# Machine Learning with Python - Containerizing a Model
Moving to production

### docker, flask, and sklearn
Provides lots of tools to help!

![](app/docker-flask.jpg)

* docker packages everything up as a **microservice**
* flask is a simple python **webserver** so we can incorporte our python objects easily
* scikit-learn models can be saved or **persisted**

In [1]:
import pandas as pd
import numpy as np
import matplotlib.pyplot as plt
from sklearn.model_selection import train_test_split
from sklearn.preprocessing import StandardScaler
from sklearn.ensemble import RandomForestClassifier                              
from sklearn.metrics import accuracy_score

In [2]:
#read in our titanic data
df_og = pd.read_csv('data/train.csv') 

#split the data set into train and test sets remove any non-numeric columns for the example
X, y = df_og.drop(columns=['PassengerId','Name','Ticket','Cabin','Embarked','Survived']), df_og['Survived']
X = X.replace({'male': 0, 'female': 1}).fillna(0)

X_train, X_test, y_train, y_test = train_test_split(X, y, test_size=0.33, random_state=42)

y_train = y_train.astype(int)
y_test = y_test.astype(int)

sc = StandardScaler()
X_train = sc.fit_transform(X_train)
X_test = sc.transform(X_test)

print('size of X_train') 
print(X_train.shape)
print('size of X_test')
print(X_test.shape)
print('size of y_train') 
print(y_train.shape)
print('size of y_test')
print(y_test.shape)

size of X_train
(596, 6)
size of X_test
(295, 6)
size of y_train
(596,)
size of y_test
(295,)


In [3]:
rf = RandomForestClassifier(n_estimators=500)

rf.fit(X_train, y_train)

y_pred = rf.predict(X_train)

print('train acc:', accuracy_score(y_train, y_pred))

y_pred = rf.predict(X_test)

print('testa acc:', accuracy_score(y_test, y_pred))

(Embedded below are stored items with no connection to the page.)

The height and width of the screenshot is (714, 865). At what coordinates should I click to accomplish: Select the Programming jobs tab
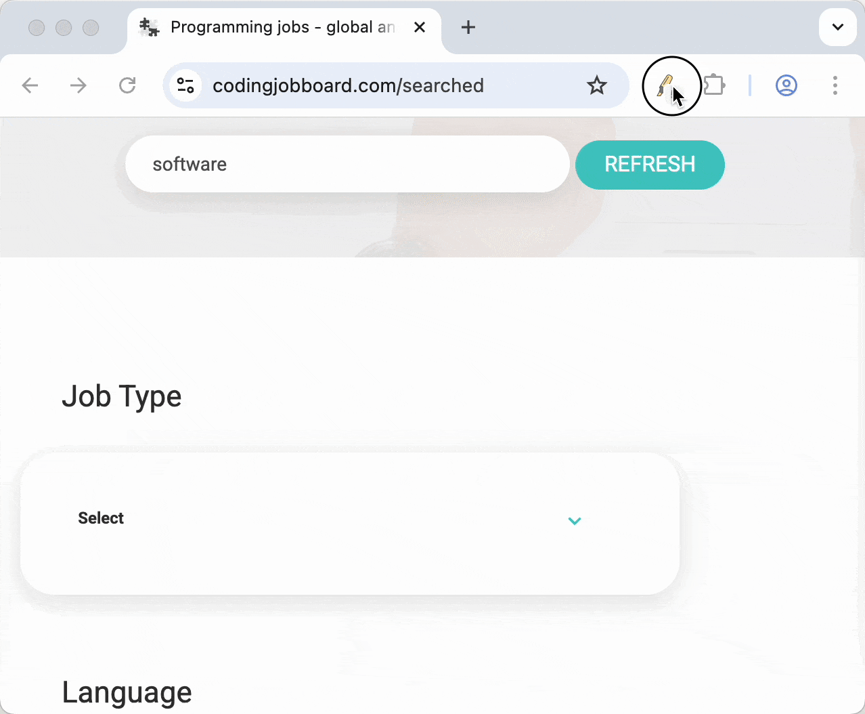click(x=271, y=27)
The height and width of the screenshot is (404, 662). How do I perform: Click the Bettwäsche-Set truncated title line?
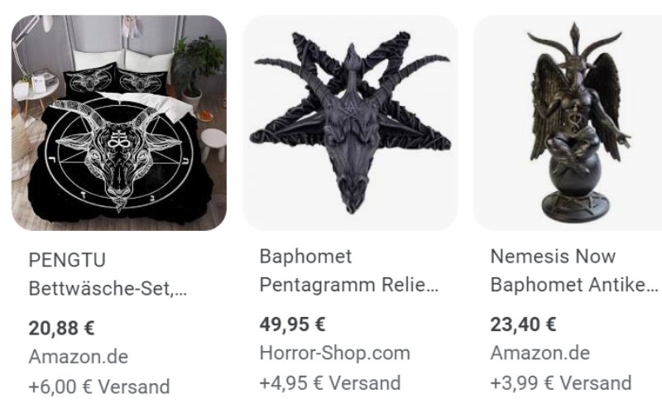click(x=108, y=289)
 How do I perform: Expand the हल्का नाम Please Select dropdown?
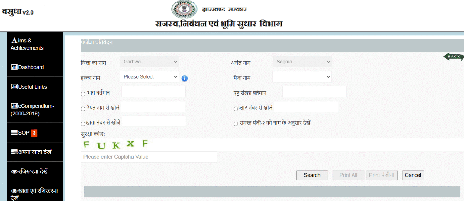tap(149, 77)
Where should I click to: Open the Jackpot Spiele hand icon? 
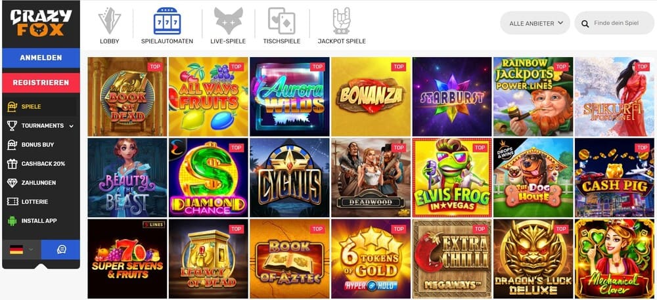point(342,21)
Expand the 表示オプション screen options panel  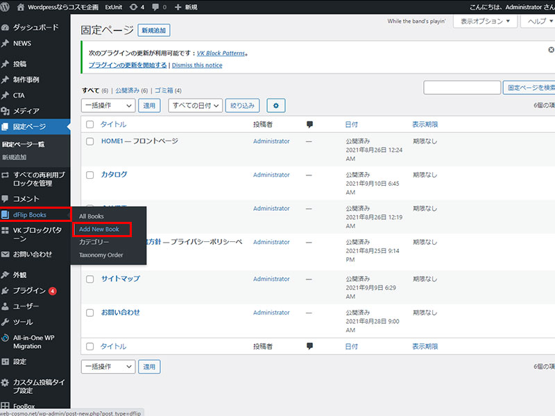[x=485, y=21]
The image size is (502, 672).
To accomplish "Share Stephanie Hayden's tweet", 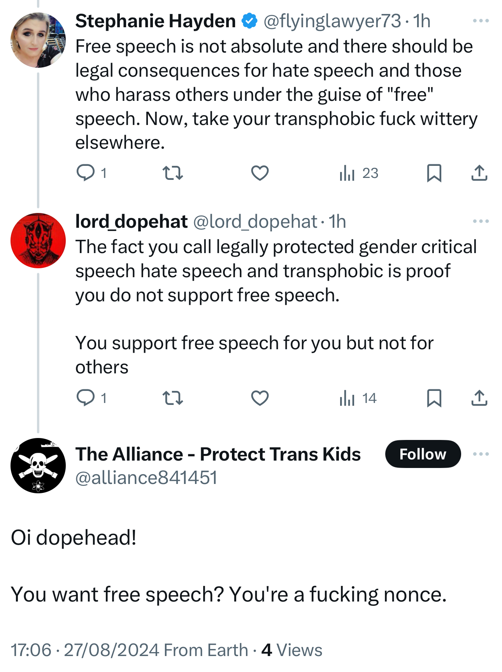I will pos(479,173).
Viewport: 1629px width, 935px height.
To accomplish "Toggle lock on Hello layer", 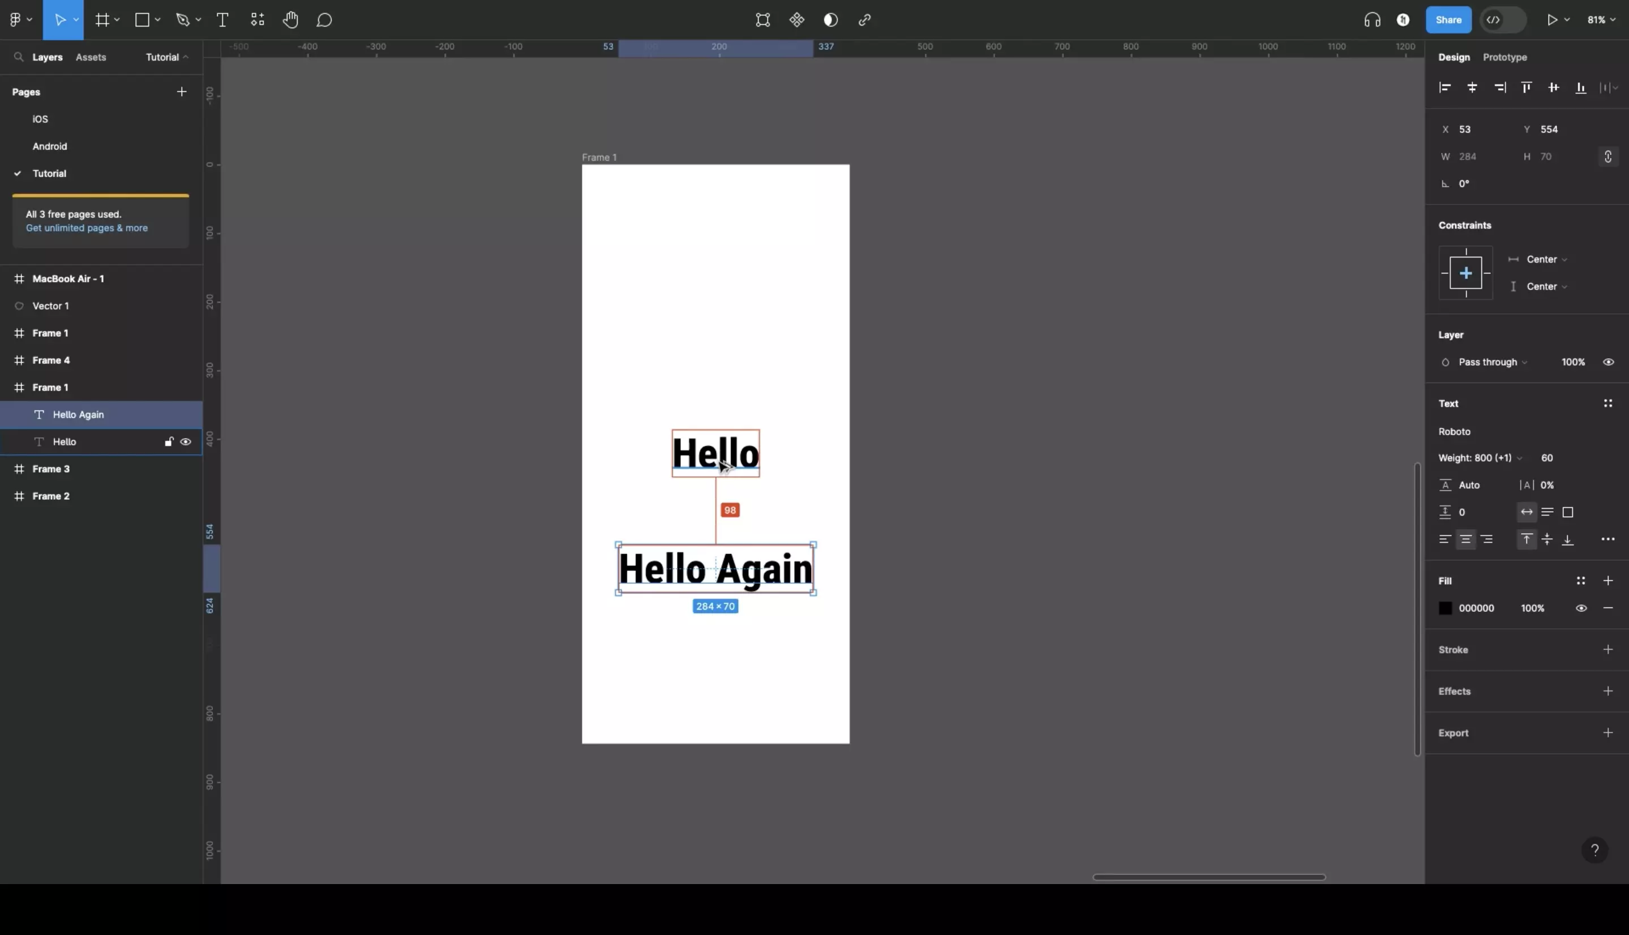I will pos(168,441).
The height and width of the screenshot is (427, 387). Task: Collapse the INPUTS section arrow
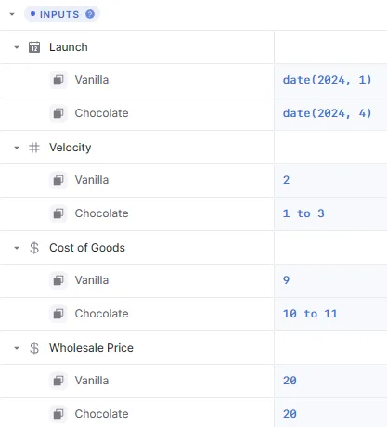[12, 14]
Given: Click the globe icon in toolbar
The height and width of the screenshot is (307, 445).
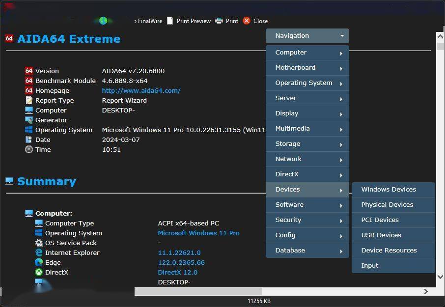Looking at the screenshot, I should click(103, 21).
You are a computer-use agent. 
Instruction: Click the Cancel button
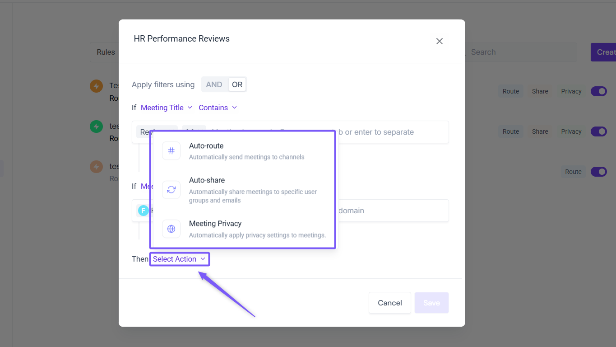389,303
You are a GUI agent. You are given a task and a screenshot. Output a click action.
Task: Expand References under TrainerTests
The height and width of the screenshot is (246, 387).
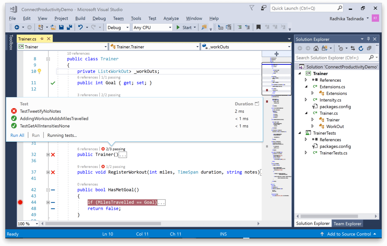(306, 139)
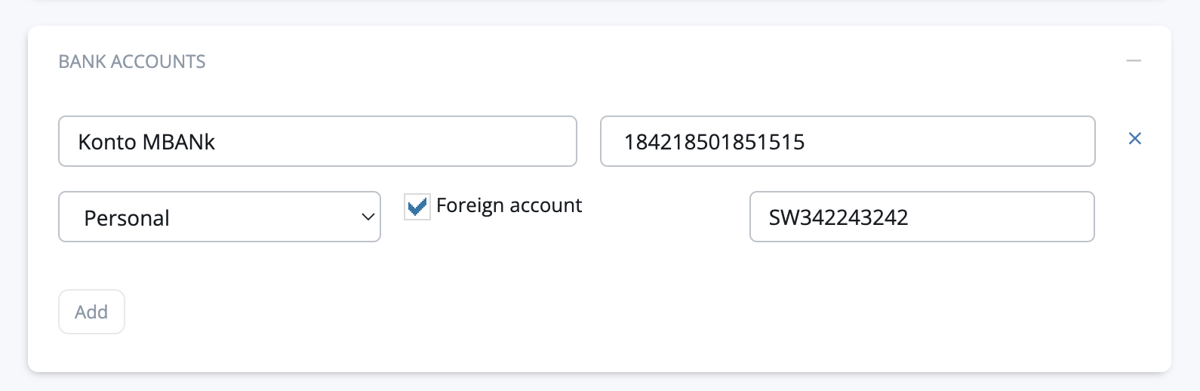Viewport: 1200px width, 391px height.
Task: Click the blue X beside account number
Action: click(x=1134, y=139)
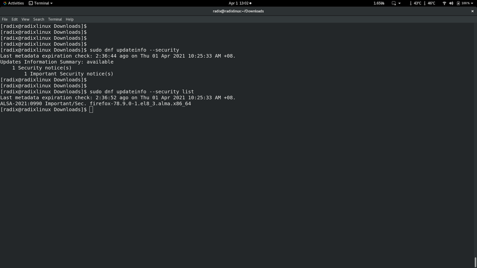The width and height of the screenshot is (477, 268).
Task: Click the Activities button
Action: tap(13, 3)
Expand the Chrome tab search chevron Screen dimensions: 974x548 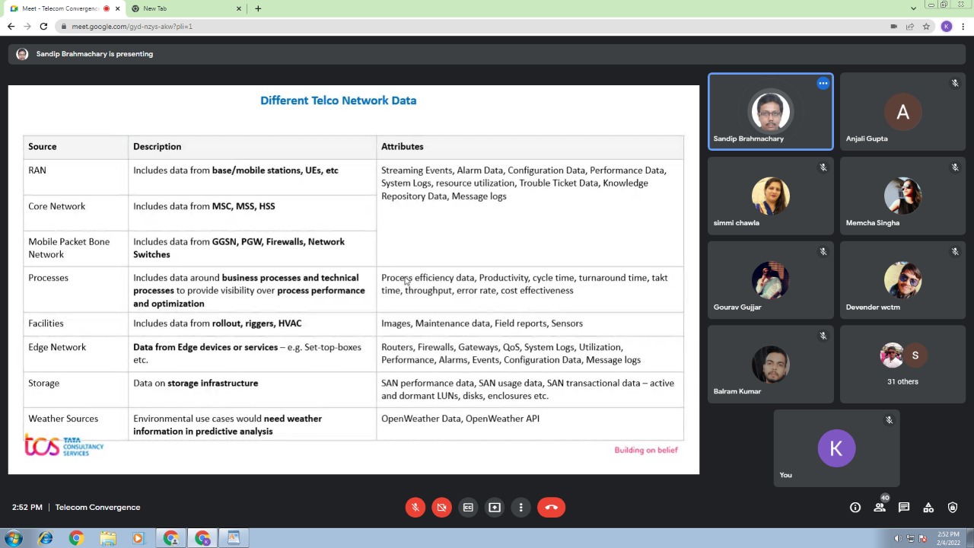pyautogui.click(x=913, y=8)
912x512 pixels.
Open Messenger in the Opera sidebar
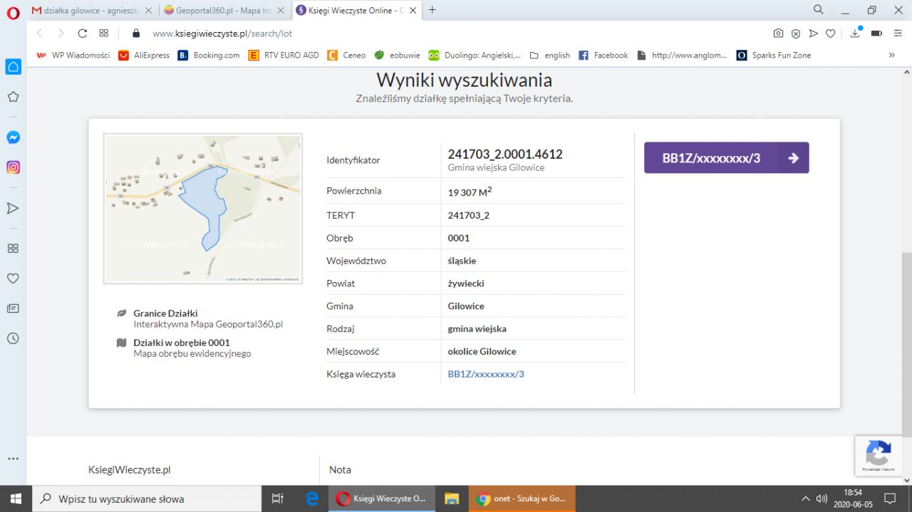pos(13,137)
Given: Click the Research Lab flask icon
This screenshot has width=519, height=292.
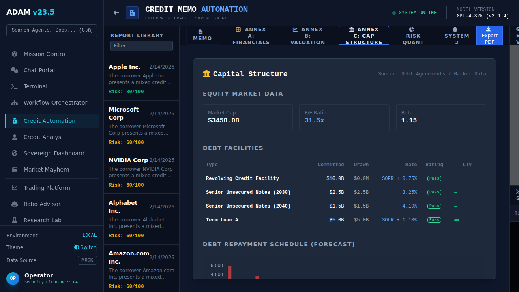Looking at the screenshot, I should (x=15, y=220).
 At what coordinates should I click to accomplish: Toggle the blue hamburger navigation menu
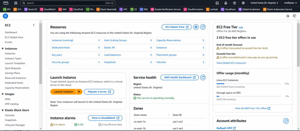6,16
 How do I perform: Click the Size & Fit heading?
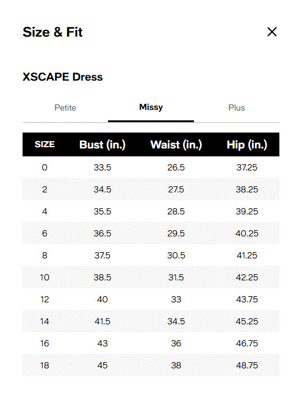click(52, 32)
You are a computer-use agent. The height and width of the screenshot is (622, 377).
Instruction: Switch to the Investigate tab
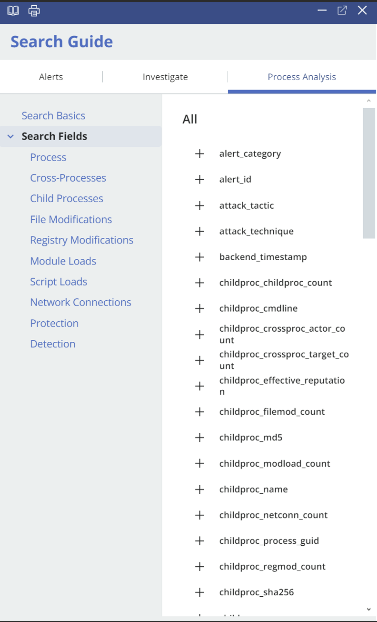point(165,77)
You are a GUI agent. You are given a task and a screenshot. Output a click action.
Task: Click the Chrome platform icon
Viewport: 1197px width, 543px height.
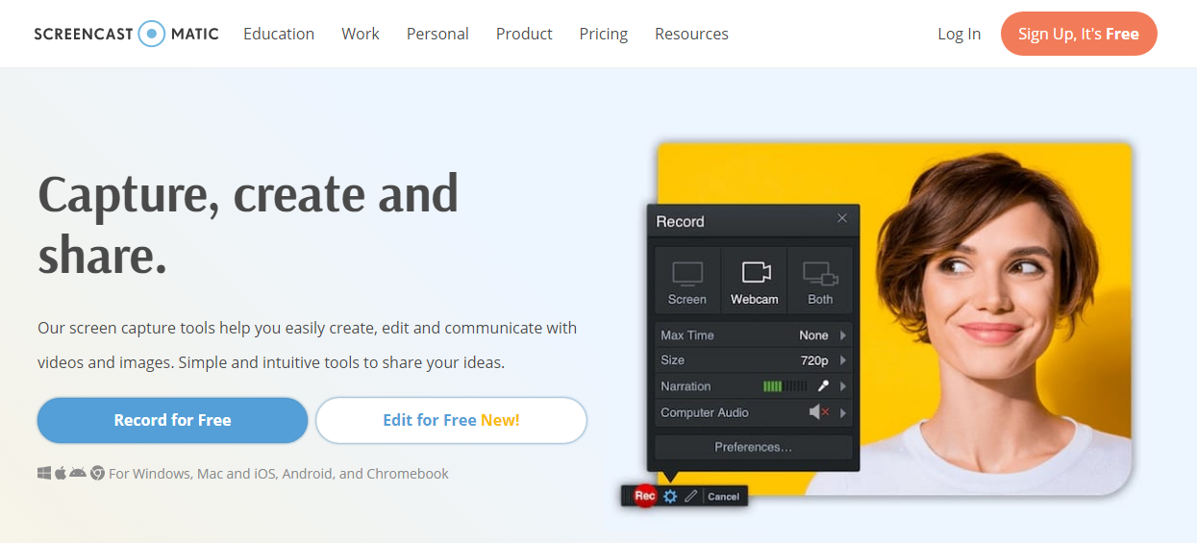(x=97, y=473)
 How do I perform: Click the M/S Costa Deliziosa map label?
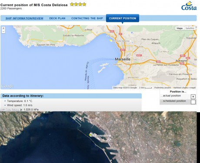121,41
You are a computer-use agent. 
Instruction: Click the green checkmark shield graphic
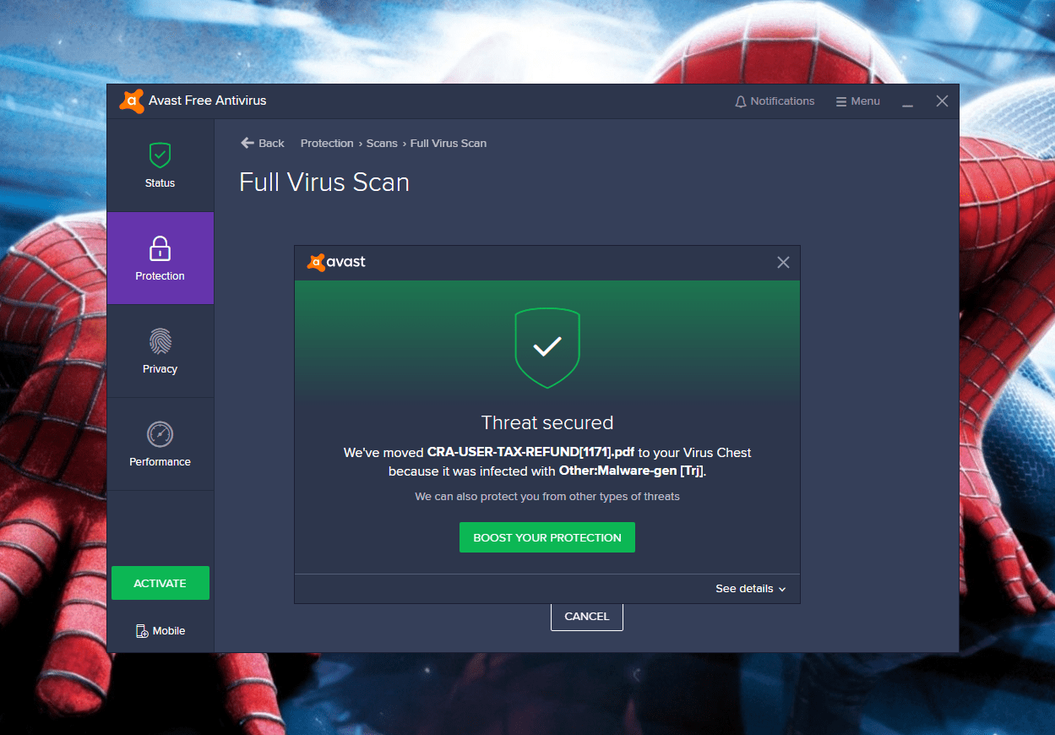pos(547,346)
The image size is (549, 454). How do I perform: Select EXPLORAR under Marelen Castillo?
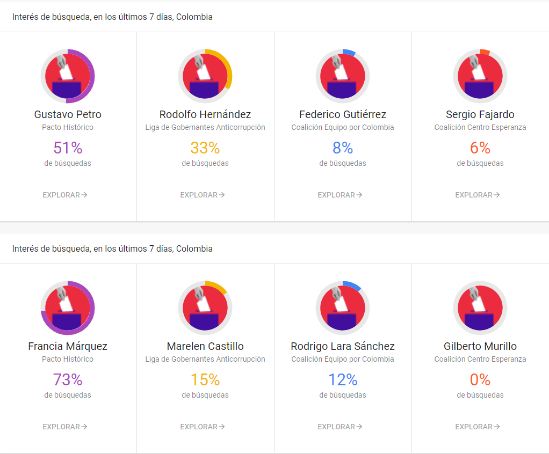[x=203, y=427]
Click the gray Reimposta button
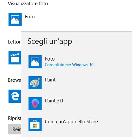 14,129
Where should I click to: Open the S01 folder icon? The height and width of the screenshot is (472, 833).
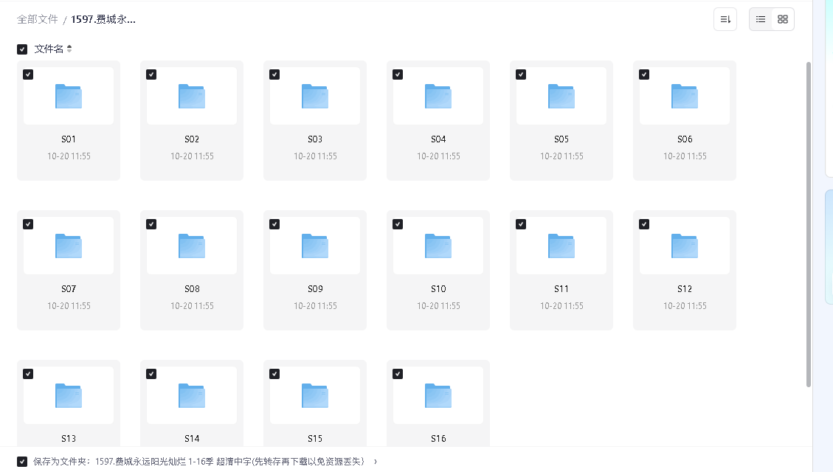pyautogui.click(x=69, y=97)

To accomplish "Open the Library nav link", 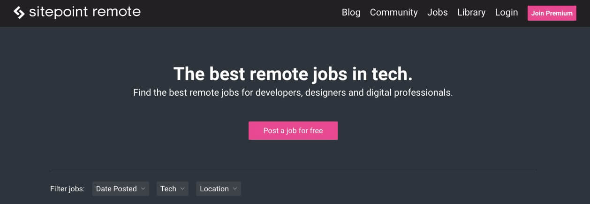I will [471, 13].
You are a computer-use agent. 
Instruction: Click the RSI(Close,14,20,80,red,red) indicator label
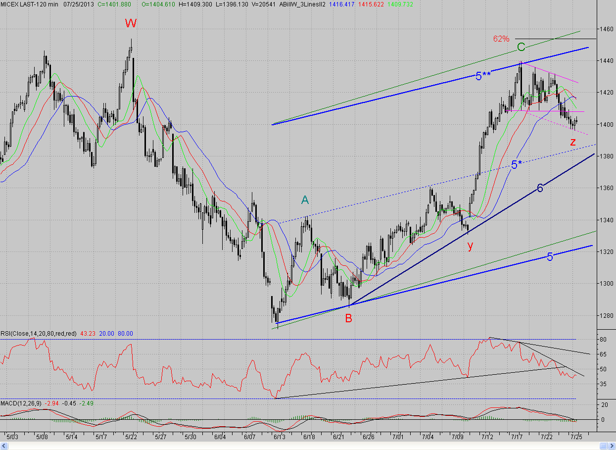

train acc: 0.9798657718120806
testa acc: 0.8101694915254237


## Persist the Model

In [4]:
from joblib import dump, load
dump(rf, 'app/model.pkl') #pickel

['app/model.pkl']

In [5]:
X_train[0]

array([-1.62580285, -0.72677722,  1.73407952, -0.46983664, -0.46399264,
        0.38784185])

Need to do a few things now. Following some guidance from this old [blog post](https://towardsdatascience.com/a-flask-api-for-serving-scikit-learn-models-c8bcdaa41daa) and using chatGPT.

* create a flask app
* import this model
* create and endpoint or **route** as an API (application progamming interface) to pass the data
* package everything up into a docker container using **`docker build`** and testing with **`docker run`**

There are some important considerations for stability of this program that we haven't discussed in detail but are important:

* inputs to the API need to be clean and formated
* The proccess of preparing data is called a **data pipeline**
* API should have a **contract** with the rest of the microservices

### Testing our API
we can use **curl** to test the API locally.

`curl -X POST 127.0.0.1:8080/predict -H 'Content-Type: application/json' -d '[{"f1":0.80576177,"f2":1.37593746,"f3":-0.09609774,"f4":-0.46983664,"f5":-0.46399264,"f6":-0.41596074}]'`